Data for the task =>
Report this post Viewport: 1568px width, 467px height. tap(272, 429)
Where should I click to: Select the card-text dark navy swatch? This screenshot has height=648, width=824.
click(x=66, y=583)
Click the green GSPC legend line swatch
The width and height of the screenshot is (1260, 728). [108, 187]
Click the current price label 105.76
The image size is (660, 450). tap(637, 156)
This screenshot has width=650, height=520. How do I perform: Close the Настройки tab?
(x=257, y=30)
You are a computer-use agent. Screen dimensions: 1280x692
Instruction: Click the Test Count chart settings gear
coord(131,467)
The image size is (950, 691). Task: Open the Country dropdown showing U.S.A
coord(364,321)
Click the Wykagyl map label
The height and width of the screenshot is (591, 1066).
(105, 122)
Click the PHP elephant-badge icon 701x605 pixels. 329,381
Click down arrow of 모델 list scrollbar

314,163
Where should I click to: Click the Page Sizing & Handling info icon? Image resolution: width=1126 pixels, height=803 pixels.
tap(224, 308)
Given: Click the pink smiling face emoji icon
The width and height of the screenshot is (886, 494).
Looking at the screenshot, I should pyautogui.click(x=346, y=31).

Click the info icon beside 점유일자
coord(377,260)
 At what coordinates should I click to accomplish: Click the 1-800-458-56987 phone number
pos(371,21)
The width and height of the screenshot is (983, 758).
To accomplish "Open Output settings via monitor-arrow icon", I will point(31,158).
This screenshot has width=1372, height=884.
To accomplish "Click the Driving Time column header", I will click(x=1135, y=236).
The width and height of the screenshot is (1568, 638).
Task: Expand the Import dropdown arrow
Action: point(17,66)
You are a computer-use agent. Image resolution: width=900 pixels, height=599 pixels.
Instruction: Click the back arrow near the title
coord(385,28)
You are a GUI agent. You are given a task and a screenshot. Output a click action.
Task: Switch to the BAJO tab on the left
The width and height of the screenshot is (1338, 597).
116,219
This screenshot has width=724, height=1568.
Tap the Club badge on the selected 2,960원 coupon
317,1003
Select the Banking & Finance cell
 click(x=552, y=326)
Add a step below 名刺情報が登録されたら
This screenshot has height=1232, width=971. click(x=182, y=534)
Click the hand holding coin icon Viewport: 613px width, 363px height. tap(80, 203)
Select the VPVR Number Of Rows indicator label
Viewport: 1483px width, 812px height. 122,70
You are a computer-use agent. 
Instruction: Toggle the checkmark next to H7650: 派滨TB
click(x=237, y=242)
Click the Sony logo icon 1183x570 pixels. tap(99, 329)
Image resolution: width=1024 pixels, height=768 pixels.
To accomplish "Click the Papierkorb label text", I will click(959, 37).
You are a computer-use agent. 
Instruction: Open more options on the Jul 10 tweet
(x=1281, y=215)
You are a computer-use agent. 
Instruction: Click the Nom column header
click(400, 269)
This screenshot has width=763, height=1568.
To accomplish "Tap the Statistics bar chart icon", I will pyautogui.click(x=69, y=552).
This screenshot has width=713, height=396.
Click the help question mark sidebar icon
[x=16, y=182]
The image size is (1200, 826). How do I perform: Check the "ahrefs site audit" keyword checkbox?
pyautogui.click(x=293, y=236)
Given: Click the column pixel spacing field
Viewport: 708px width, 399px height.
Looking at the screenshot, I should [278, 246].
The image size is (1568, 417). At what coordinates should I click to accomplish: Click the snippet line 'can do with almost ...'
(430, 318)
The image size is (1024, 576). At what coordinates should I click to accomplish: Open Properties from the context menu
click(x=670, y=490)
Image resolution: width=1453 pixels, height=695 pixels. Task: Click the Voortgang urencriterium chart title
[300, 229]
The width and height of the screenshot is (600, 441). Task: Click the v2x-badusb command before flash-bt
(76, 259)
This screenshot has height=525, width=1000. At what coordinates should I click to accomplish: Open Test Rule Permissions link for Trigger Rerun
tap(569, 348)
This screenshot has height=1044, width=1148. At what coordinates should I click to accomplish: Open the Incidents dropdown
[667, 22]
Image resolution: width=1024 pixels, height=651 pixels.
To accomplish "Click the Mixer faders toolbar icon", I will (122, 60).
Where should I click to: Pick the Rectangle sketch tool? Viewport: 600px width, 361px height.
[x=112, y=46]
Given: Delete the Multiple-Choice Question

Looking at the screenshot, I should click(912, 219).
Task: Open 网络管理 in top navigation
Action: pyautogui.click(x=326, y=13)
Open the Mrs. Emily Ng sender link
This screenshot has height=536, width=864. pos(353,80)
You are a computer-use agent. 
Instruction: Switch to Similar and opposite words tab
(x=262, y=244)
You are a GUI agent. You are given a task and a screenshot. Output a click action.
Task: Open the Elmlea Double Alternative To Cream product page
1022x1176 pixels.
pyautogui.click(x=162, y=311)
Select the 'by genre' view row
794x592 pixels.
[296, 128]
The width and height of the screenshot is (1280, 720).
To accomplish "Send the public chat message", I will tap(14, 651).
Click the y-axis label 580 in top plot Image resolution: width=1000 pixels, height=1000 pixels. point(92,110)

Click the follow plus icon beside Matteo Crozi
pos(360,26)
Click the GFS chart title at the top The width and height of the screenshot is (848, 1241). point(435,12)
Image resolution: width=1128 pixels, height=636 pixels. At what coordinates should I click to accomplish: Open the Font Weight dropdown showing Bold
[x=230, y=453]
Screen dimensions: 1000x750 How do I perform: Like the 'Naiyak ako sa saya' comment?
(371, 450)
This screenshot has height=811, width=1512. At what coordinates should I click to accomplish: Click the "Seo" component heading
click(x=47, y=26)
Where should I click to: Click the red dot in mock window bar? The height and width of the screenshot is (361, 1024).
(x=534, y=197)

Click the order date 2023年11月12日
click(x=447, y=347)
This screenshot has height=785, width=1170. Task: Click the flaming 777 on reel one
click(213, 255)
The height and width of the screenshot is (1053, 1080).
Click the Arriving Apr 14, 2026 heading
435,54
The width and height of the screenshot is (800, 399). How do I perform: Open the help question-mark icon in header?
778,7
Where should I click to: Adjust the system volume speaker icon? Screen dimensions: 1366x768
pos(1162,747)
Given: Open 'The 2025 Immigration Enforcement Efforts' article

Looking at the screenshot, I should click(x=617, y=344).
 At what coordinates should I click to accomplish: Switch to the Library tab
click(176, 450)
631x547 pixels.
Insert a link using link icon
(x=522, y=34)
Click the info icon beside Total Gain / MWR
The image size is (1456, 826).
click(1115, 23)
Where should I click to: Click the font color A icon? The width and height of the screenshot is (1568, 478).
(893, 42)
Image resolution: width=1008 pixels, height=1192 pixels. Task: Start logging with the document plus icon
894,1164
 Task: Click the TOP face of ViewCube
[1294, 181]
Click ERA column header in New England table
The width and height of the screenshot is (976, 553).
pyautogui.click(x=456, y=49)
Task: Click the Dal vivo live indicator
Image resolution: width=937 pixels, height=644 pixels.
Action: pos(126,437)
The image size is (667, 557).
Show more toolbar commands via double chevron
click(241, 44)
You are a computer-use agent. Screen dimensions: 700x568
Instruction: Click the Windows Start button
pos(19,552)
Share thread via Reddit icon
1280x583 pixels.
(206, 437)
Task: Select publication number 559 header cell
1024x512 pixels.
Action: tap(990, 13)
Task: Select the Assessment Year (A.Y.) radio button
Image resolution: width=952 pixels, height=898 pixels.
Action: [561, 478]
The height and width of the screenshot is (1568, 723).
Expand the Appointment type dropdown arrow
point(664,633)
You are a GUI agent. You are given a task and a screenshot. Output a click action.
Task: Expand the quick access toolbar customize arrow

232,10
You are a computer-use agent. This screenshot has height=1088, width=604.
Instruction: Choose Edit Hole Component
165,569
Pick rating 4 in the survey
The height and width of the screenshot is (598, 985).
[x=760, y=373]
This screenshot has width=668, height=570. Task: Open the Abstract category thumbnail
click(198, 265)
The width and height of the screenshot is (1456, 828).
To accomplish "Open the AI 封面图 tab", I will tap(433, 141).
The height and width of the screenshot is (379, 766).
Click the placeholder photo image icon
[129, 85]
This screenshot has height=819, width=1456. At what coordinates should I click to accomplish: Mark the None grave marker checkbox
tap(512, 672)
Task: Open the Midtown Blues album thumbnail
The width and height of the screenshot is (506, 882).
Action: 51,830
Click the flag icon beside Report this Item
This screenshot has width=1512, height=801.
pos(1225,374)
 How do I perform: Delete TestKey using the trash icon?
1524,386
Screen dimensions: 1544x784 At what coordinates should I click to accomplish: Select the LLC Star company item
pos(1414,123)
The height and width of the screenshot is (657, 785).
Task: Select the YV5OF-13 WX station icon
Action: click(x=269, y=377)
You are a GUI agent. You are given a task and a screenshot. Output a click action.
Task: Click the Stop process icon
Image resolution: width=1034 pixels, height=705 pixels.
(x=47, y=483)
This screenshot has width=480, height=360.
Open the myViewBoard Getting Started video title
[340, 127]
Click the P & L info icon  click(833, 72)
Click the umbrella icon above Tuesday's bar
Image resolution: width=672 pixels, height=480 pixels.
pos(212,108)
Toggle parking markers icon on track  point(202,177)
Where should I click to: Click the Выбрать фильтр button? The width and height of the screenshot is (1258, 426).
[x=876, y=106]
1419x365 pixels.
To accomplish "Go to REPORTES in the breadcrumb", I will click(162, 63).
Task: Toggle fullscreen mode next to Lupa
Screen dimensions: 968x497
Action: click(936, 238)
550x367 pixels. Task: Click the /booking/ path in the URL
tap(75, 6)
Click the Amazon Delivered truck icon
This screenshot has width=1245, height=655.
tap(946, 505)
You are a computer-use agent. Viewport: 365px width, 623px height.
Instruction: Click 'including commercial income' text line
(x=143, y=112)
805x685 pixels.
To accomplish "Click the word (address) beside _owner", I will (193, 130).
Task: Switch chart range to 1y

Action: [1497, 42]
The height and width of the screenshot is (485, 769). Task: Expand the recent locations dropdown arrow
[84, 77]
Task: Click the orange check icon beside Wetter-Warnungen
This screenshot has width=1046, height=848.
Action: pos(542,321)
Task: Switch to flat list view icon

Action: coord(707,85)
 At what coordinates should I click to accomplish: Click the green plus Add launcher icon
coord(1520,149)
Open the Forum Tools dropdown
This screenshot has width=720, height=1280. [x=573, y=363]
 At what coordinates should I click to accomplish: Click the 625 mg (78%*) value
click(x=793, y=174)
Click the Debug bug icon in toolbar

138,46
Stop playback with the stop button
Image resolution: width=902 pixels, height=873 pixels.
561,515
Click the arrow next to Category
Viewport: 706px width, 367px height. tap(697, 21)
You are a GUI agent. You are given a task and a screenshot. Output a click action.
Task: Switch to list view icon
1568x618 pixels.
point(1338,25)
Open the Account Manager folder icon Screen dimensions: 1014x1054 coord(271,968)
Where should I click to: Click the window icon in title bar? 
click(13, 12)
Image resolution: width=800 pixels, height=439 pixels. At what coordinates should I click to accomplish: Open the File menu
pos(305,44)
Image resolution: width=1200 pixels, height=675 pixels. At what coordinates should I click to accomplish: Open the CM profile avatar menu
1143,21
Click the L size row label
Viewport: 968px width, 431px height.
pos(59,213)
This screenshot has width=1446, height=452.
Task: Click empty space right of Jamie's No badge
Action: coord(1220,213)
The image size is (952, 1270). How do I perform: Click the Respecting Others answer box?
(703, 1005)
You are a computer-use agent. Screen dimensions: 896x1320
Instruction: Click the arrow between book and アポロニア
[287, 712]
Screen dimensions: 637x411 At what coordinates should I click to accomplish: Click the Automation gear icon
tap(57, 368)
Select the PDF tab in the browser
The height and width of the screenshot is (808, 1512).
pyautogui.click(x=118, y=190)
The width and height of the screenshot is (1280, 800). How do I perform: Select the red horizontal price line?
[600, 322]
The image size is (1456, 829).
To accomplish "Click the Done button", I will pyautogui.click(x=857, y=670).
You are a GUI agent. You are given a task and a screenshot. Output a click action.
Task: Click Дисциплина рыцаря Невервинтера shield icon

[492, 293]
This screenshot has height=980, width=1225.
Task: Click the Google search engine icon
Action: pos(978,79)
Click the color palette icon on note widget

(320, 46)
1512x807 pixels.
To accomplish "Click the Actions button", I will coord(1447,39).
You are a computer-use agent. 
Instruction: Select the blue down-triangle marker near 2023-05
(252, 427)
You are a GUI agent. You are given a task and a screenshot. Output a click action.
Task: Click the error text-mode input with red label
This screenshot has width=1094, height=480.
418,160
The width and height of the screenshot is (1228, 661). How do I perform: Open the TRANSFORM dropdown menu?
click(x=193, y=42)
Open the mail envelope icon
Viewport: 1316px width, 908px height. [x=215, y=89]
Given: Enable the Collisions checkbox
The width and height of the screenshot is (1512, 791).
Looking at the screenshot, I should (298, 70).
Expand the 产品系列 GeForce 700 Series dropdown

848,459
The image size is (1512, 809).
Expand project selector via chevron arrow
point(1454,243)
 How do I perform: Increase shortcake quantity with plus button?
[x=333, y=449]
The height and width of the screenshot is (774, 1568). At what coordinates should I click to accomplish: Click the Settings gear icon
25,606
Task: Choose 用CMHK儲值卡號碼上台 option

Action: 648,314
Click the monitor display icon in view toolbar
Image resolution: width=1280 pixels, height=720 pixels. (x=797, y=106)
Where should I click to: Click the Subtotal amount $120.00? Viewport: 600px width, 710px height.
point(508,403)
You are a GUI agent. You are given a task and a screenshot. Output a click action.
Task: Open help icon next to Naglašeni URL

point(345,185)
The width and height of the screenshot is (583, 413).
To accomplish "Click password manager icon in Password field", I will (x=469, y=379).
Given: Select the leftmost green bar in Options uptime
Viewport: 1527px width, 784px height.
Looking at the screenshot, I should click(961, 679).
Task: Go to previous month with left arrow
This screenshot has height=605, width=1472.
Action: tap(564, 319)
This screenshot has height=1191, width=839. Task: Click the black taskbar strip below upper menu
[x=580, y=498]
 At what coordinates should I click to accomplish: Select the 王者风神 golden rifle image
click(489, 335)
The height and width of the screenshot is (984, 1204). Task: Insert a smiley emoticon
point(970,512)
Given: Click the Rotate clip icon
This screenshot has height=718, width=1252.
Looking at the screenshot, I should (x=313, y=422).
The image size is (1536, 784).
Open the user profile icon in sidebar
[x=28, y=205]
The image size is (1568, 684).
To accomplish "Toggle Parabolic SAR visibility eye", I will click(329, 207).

Work instructions =>
The lines above, from the first through the one containing "You are a computer-use agent. Screen dimensions: 1280x692", must be restated word for word, with nothing added.

Expected output =>
Report this post Viewport: 1568px width, 467px height. tap(272, 429)
Where should I click to: Select the card-text dark navy swatch? This screenshot has height=648, width=824.
click(x=66, y=583)
Click the green GSPC legend line swatch
The width and height of the screenshot is (1260, 728). [108, 187]
Click the current price label 105.76
The image size is (660, 450). tap(637, 156)
This screenshot has width=650, height=520. How do I perform: Close the Настройки tab?
(x=257, y=30)
You are a computer-use agent. Screen dimensions: 1280x692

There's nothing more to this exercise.